Hey, if you ever need someone who can reliably answer with limited personal experience, I'm available. :-)
June 05, 2013
On Wednesday, June 05, 2013 14:02:37 Jakob Ovrum wrote:
> We have a standard library in disagreement with the language's encapsulation mechanics. The module/package system in D is almost ignored in Phobos (and that's probably why the package system still has all these little things needing ironing out). It seems to owe influence to typical C and C++ library structure, which is simply suboptimal in D's module system.

I honestly don't see how Phobos is in disagreement with the module system. No, it doesn't use hierarchy as much as it should, and there are a few modules that are overly large (like std.algorithm or std.datetime), but for the most part, I don't see any problem with its level of encapsulation. It's mainly just its organization which could have been better. My primary objection here is that it seems ridiculous to me create lots of tiny modules. I hate how Java does that sort of thing, but there you're _forced_ to in many cases, whereas we have the opportunity to actually group things together in a single module where appropriate. And having whole modules with only one or two functions is way too small IMHO, and that seems to be what we're proposing here.

- Jonathan M Davis
June 05, 2013
On Wednesday, 5 June 2013 at 17:21:01 UTC, Jonathan M Davis wrote:
> On Wednesday, June 05, 2013 14:02:37 Jakob Ovrum wrote:
>> We have a standard library in disagreement with the language's
>> encapsulation mechanics. The module/package system in D is almost
>> ignored in Phobos (and that's probably why the package system
>> still has all these little things needing ironing out).
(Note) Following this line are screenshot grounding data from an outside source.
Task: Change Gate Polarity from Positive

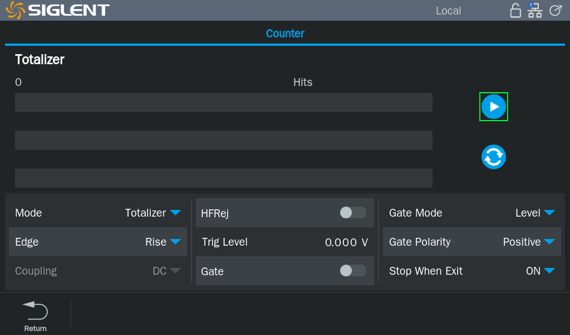Action: (529, 242)
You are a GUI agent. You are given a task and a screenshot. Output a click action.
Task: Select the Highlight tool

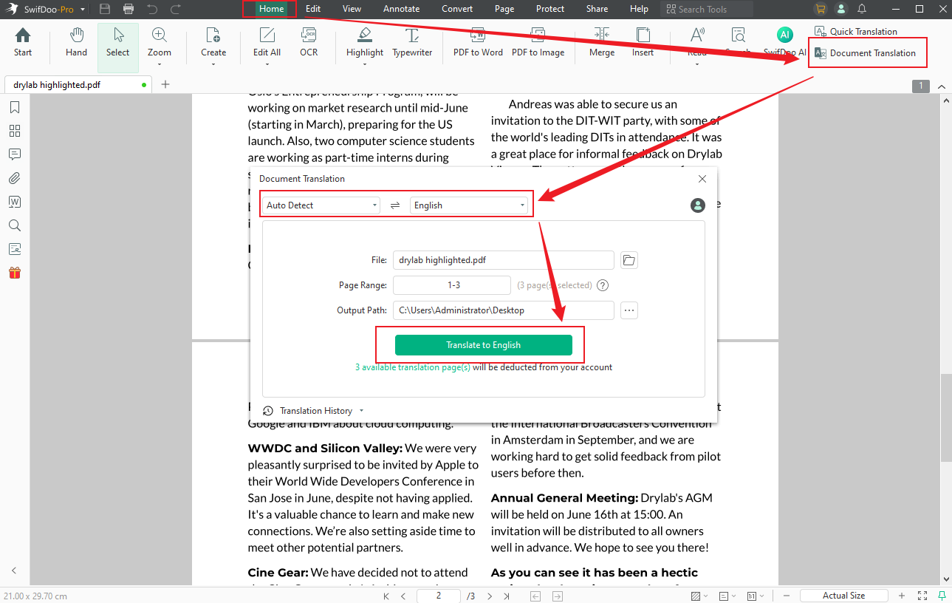pos(364,43)
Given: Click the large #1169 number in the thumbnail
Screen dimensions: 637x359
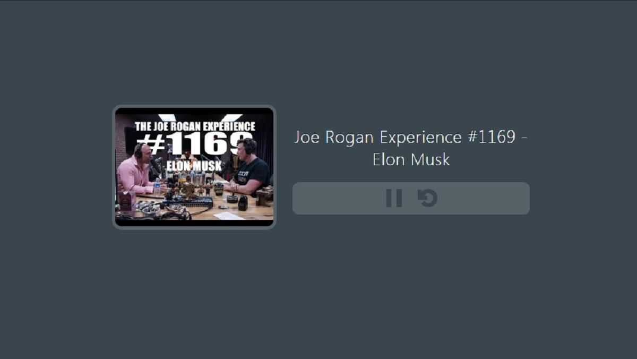Looking at the screenshot, I should tap(194, 143).
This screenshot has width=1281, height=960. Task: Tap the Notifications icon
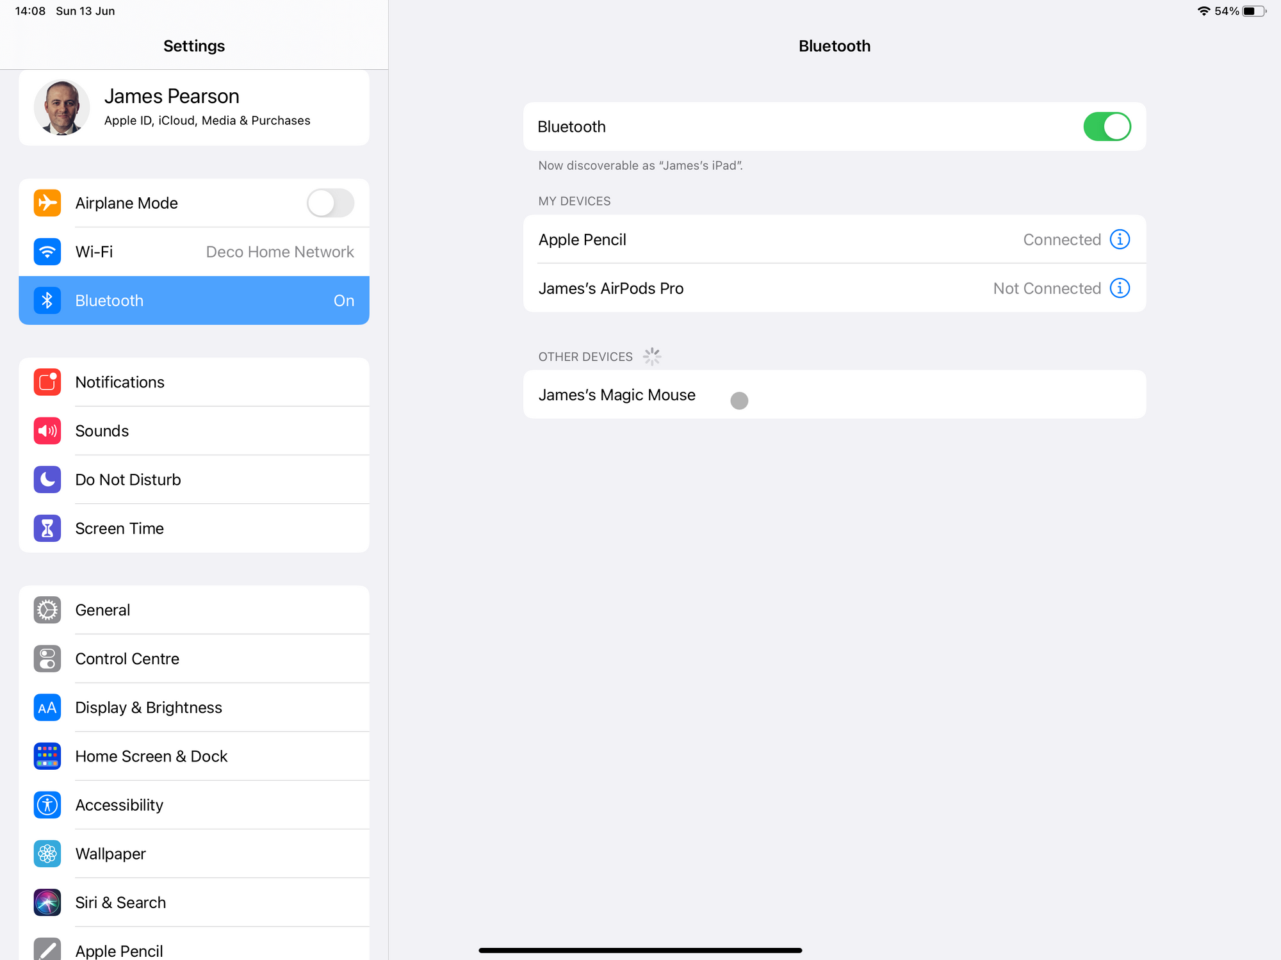click(x=47, y=382)
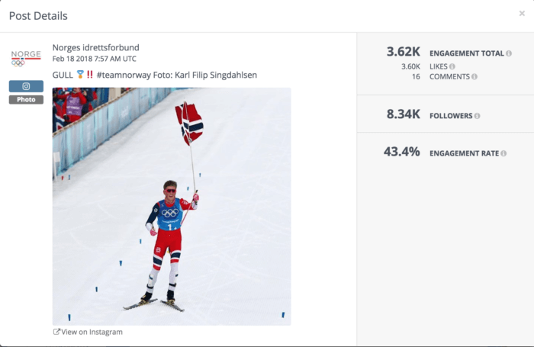The image size is (534, 347).
Task: Open the skier photo with the Norwegian flag
Action: tap(172, 206)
It seems
>> to owe influence to typical C and C++ library structure, which is
>> simply suboptimal in D's module system.
>
> I honestly don't see how Phobos is in disagreement with the module system. No,
> it doesn't use hierarchy as much as it should, and there are a few modules
> that are overly large (like std.algorithm or std.datetime), but for the most
> part, I don't see any problem with its level of encapsulation. It's mainly
> just its organization which could have been better. My primary objection here
> is that it seems ridiculous to me create lots of tiny modules. I hate how Java
> does that sort of thing, but there you're _forced_ to in many cases, whereas
> we have the opportunity to actually group things together in a single module
> where appropriate. And having whole modules with only one or two functions is
> way too small IMHO, and that seems to be what we're proposing here.
>
> - Jonathan M Davis

I agree with one or two functions it's far too small, but I'm in favour of having only one or two top-level classes/structs per module (there will be exceptional cases but in general)

For examples:
std.regex - I think it would be better if each implementation had its own module, plus a separate module for the parts common to all of them. Importing std.regex would publicly import the lot using the new package system.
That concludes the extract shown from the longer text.